Interface element records –

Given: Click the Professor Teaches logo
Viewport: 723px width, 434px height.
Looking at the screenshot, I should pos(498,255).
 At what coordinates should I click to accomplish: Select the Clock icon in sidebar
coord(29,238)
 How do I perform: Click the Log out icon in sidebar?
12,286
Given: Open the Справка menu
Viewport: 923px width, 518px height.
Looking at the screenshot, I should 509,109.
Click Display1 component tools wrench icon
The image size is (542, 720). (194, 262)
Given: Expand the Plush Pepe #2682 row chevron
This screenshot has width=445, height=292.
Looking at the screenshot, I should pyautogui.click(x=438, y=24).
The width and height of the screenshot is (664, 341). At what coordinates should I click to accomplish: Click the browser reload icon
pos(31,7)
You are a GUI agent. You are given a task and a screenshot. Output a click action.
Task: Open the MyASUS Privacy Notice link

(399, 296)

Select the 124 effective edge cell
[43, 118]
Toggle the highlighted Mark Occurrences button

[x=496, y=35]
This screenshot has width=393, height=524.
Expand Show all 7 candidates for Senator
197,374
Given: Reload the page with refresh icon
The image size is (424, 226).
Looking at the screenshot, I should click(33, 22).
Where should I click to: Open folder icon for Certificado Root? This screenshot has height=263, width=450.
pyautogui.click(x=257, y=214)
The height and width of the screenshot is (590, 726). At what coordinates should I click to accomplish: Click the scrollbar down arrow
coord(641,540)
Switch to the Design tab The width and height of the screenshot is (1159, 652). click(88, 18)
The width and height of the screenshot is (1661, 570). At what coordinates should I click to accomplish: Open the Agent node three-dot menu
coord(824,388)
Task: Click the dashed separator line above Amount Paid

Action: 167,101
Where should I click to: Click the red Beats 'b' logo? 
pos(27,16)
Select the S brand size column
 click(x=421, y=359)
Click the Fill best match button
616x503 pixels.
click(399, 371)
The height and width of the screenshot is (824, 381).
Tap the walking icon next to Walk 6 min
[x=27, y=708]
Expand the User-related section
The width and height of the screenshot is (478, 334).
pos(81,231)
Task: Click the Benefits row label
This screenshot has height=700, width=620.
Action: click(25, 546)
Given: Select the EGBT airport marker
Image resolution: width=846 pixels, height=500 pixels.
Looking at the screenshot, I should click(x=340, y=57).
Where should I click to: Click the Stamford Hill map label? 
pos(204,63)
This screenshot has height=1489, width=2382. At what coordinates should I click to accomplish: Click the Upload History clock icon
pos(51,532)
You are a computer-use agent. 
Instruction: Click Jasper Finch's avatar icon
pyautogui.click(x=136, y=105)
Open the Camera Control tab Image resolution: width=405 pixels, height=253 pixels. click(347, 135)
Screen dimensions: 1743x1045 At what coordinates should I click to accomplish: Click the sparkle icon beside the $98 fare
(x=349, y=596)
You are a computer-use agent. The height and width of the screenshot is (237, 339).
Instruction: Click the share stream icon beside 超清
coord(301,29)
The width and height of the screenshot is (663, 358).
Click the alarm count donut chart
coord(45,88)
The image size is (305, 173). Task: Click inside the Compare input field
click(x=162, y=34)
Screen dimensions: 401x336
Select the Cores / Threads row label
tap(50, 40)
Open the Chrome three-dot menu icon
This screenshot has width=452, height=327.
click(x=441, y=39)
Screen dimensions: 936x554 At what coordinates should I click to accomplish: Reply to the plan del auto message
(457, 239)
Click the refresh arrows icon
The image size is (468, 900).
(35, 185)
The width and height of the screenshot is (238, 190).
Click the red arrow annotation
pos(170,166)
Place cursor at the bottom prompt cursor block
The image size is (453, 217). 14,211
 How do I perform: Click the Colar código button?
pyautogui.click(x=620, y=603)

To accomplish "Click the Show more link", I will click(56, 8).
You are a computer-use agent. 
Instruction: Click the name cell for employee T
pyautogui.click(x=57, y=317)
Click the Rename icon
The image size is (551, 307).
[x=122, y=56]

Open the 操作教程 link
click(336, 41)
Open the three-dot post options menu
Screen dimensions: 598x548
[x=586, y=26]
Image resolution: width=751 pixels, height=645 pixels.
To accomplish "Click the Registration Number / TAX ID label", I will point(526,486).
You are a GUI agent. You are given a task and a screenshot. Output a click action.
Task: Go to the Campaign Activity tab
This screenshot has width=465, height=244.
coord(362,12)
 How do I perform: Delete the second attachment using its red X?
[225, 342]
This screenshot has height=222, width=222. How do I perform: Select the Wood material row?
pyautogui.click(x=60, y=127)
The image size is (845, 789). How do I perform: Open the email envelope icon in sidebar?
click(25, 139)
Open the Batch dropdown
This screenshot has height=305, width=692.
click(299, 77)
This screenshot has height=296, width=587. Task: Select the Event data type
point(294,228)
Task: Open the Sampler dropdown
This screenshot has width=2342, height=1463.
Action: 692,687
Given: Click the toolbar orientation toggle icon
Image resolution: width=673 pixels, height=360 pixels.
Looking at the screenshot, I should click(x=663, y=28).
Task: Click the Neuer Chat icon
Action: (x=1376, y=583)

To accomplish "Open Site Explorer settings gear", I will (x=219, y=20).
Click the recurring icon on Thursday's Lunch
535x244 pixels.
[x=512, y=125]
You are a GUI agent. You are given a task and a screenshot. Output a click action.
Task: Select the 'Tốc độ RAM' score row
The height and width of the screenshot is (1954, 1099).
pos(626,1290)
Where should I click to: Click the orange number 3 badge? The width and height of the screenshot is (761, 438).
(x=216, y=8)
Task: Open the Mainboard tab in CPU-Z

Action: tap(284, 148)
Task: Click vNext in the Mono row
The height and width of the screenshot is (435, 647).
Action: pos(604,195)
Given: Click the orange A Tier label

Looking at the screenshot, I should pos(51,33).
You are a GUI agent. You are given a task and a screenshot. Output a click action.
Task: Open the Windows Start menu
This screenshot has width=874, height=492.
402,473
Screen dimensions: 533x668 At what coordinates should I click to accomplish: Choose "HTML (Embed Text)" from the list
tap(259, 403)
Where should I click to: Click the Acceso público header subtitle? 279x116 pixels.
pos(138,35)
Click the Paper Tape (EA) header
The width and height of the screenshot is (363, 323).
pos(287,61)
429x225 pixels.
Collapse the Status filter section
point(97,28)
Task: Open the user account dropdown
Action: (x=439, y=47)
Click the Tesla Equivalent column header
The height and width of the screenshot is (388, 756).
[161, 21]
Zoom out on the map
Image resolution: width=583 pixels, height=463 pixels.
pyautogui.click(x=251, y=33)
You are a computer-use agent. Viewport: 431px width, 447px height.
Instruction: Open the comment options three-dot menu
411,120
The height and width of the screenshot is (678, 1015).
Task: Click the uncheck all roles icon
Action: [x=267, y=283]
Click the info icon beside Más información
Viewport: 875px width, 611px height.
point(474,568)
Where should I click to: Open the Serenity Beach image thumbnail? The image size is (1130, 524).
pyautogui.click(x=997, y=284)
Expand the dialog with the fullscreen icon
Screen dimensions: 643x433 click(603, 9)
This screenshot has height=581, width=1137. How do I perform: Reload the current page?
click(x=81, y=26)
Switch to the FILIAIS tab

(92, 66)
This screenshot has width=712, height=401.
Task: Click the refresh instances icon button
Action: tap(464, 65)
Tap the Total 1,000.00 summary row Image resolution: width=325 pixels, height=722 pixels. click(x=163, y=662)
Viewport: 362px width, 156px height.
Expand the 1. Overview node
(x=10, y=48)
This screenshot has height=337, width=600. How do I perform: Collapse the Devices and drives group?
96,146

Brief – Please extract each line above that contains the string "header".

Output of the exercise –
Where should I click to: Click the Acceso público header subtitle? 279x116 pixels.
Click the Paper Tape (EA) header
Click the Tesla Equivalent column header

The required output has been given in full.